▶ **GIVEN PROBLEM A**
From the settlement agreement excerpt, list every kind of matter that the parties say they settle.
▶ **GIVEN PROBLEM B**
Carry the settlement agreement excerpt forward from its last sentence.

By this Agreement, the parties intend to and do hereby settle any and all
differences, disputes, grievances, claims, charges and complaints, whether
known or unknown, accrued or unaccrued, that Employee either has or arguably may
have against the Company which arise out of or in any manner relate to
Employee's employment with the Company and his separation therefrom.
In consideration of the mutual covenants, conditions and obligations set forth
herein, the parties agree as follows:
1. At-Will Employment
Employee acknowledges that he was at all times an at-will employee and
that his employment was at all times terminable by either Employee
or the Company at any time upon notice to the other and for any reason
not prohibited by law.

▶ **DATA SHOWN**
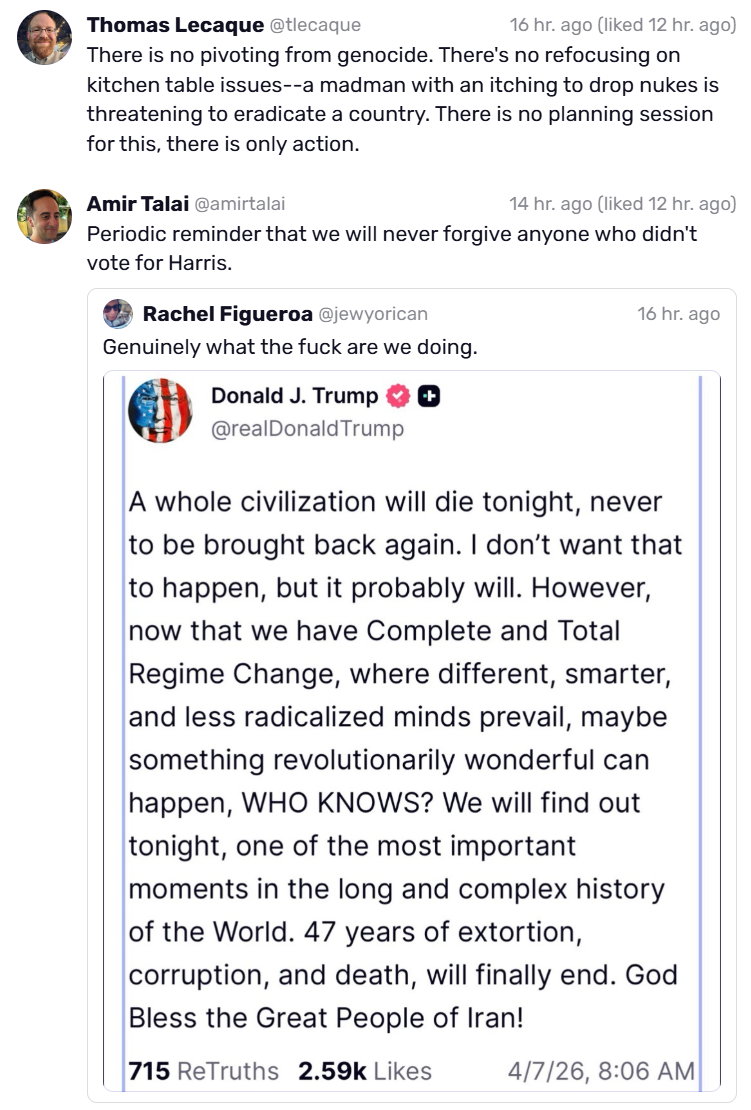Open the @jewyorican handle link

[373, 314]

▶ **RIGHT ANSWER A**
differences, disputes, grievances, claims, charges, complaints

▶ **RIGHT ANSWER B**
2. Separation from Employment
Except as provided herein and effective January 31, 1997, Employee will
cease to be an employee of the Company for all purposes whatsoever,
including the right to receive or accrue any further compensation or any
further pension, insurance, profit sharing, stock option, stock
purchase, or other fringe benefit rights or to bind the Company in any
way unless otherwise stated in this Agreement. Employee is vested
under the Retirement Income Plan II and the Stock Ownership Trust and
Plan. The parties agree that:
a. The Company shall respond to inquiries concerning the reason(s) for
Employee's separation from employment by stating that Employee's
position was eliminated as part of a corporate restructuring and
not due to any lack of performance on Employee's behalf.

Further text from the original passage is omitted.